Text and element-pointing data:
--*--

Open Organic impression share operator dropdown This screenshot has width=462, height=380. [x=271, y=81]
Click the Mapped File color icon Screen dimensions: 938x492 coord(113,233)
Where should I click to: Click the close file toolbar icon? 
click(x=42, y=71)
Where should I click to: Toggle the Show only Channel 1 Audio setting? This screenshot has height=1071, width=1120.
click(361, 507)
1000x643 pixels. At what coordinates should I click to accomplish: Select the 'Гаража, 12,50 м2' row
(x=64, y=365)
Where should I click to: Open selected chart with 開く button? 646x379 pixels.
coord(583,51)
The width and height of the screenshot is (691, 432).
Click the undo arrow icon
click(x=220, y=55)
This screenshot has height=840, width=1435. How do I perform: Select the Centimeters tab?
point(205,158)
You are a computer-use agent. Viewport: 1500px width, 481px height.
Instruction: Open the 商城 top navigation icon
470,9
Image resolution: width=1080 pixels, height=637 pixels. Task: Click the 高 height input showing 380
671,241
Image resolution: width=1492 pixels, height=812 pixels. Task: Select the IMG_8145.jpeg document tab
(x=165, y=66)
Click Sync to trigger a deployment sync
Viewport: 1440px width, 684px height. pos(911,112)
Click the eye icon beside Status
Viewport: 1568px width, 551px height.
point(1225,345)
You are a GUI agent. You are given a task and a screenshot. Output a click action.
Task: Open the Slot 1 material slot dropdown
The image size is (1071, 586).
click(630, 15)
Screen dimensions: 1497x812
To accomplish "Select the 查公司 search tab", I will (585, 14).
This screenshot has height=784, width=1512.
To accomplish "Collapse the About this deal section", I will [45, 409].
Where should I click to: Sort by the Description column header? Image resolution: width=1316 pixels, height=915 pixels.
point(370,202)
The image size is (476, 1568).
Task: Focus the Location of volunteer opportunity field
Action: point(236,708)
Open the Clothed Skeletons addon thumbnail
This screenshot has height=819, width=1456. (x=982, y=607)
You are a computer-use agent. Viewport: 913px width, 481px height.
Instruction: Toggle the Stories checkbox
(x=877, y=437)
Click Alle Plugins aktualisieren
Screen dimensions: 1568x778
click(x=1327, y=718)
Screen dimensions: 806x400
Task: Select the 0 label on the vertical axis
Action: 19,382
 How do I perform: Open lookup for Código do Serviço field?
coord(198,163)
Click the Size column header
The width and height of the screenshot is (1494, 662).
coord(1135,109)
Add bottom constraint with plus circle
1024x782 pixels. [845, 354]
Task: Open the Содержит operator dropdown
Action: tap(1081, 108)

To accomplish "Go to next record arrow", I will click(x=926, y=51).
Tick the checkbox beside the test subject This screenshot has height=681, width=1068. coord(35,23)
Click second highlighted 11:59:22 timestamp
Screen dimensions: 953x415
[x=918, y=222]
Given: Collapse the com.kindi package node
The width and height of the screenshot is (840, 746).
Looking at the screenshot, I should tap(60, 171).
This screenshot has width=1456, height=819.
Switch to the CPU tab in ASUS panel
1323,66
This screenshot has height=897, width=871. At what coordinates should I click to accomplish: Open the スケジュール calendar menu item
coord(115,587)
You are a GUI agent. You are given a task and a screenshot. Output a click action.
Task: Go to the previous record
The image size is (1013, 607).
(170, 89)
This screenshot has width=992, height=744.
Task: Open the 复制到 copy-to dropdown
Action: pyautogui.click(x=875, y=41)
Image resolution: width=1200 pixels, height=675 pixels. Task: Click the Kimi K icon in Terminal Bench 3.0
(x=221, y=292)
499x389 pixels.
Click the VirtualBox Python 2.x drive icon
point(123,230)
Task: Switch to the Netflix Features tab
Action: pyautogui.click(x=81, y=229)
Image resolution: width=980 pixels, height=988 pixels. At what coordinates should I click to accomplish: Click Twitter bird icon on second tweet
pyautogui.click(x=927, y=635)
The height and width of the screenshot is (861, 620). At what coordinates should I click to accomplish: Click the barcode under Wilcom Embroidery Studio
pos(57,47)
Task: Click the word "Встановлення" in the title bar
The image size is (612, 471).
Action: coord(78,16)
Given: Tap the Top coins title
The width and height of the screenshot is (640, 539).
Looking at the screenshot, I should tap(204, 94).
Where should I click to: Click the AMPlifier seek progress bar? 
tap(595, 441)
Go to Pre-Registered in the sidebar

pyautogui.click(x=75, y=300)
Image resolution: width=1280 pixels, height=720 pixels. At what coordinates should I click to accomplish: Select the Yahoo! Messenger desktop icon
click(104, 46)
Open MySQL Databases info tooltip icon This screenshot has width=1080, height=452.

--*--

Short exercise: Write out every line of the data above word for word, with nothing changed.

Exercise answer:
Open Organic impression share operator dropdown This screenshot has width=462, height=380. [x=271, y=81]
Click the Mapped File color icon Screen dimensions: 938x492 coord(113,233)
Where should I click to: Click the close file toolbar icon? 
click(x=42, y=71)
Where should I click to: Toggle the Show only Channel 1 Audio setting? This screenshot has height=1071, width=1120.
click(361, 507)
1000x643 pixels. At what coordinates should I click to accomplish: Select the 'Гаража, 12,50 м2' row
(x=64, y=365)
Where should I click to: Open selected chart with 開く button? 646x379 pixels.
coord(583,51)
The width and height of the screenshot is (691, 432).
Click the undo arrow icon
click(x=220, y=55)
This screenshot has height=840, width=1435. How do I perform: Select the Centimeters tab?
point(205,158)
You are a computer-use agent. Viewport: 1500px width, 481px height.
Instruction: Open the 商城 top navigation icon
470,9
Image resolution: width=1080 pixels, height=637 pixels. Task: Click the 高 height input showing 380
671,241
Image resolution: width=1492 pixels, height=812 pixels. Task: Select the IMG_8145.jpeg document tab
(x=165, y=66)
Click Sync to trigger a deployment sync
Viewport: 1440px width, 684px height. pos(911,112)
Click the eye icon beside Status
Viewport: 1568px width, 551px height.
point(1225,345)
You are a GUI agent. You are given a task and a screenshot. Output a click action.
Task: Open the Slot 1 material slot dropdown
The image size is (1071, 586).
click(630, 15)
Screen dimensions: 1497x812
To accomplish "Select the 查公司 search tab", I will (585, 14).
This screenshot has height=784, width=1512.
To accomplish "Collapse the About this deal section", I will [45, 409].
Where should I click to: Sort by the Description column header? Image resolution: width=1316 pixels, height=915 pixels.
point(370,202)
The image size is (476, 1568).
Task: Focus the Location of volunteer opportunity field
Action: point(236,708)
Open the Clothed Skeletons addon thumbnail
This screenshot has height=819, width=1456. (x=982, y=607)
You are a computer-use agent. Viewport: 913px width, 481px height.
Instruction: Toggle the Stories checkbox
(x=877, y=437)
Click Alle Plugins aktualisieren
Screen dimensions: 1568x778
click(x=1327, y=718)
Screen dimensions: 806x400
Task: Select the 0 label on the vertical axis
Action: 19,382
 How do I perform: Open lookup for Código do Serviço field?
coord(198,163)
Click the Size column header
The width and height of the screenshot is (1494, 662).
coord(1135,109)
Add bottom constraint with plus circle
1024x782 pixels. [845, 354]
Task: Open the Содержит operator dropdown
Action: tap(1081, 108)

To accomplish "Go to next record arrow", I will click(x=926, y=51).
Tick the checkbox beside the test subject This screenshot has height=681, width=1068. coord(35,23)
Click second highlighted 11:59:22 timestamp
Screen dimensions: 953x415
[x=918, y=222]
Given: Collapse the com.kindi package node
The width and height of the screenshot is (840, 746).
Looking at the screenshot, I should tap(60, 171).
This screenshot has width=1456, height=819.
Switch to the CPU tab in ASUS panel
1323,66
This screenshot has height=897, width=871. At what coordinates should I click to accomplish: Open the スケジュール calendar menu item
coord(115,587)
You are a GUI agent. You are given a task and a screenshot. Output a click action.
Task: Go to the previous record
The image size is (1013, 607).
(170, 89)
This screenshot has width=992, height=744.
Task: Open the 复制到 copy-to dropdown
Action: pyautogui.click(x=875, y=41)
Image resolution: width=1200 pixels, height=675 pixels. Task: Click the Kimi K icon in Terminal Bench 3.0
(x=221, y=292)
499x389 pixels.
Click the VirtualBox Python 2.x drive icon
point(123,230)
Task: Switch to the Netflix Features tab
Action: pyautogui.click(x=81, y=229)
Image resolution: width=980 pixels, height=988 pixels. At what coordinates should I click to accomplish: Click Twitter bird icon on second tweet
pyautogui.click(x=927, y=635)
The height and width of the screenshot is (861, 620). At what coordinates should I click to accomplish: Click the barcode under Wilcom Embroidery Studio
pos(57,47)
Task: Click the word "Встановлення" in the title bar
The image size is (612, 471).
Action: coord(78,16)
Given: Tap the Top coins title
The width and height of the screenshot is (640, 539).
Looking at the screenshot, I should tap(204, 94).
Where should I click to: Click the AMPlifier seek progress bar? 
tap(595, 441)
Go to Pre-Registered in the sidebar

pyautogui.click(x=75, y=300)
Image resolution: width=1280 pixels, height=720 pixels. At what coordinates should I click to accomplish: Select the Yahoo! Messenger desktop icon
click(104, 46)
Open MySQL Databases info tooltip icon This screenshot has width=1080, height=452.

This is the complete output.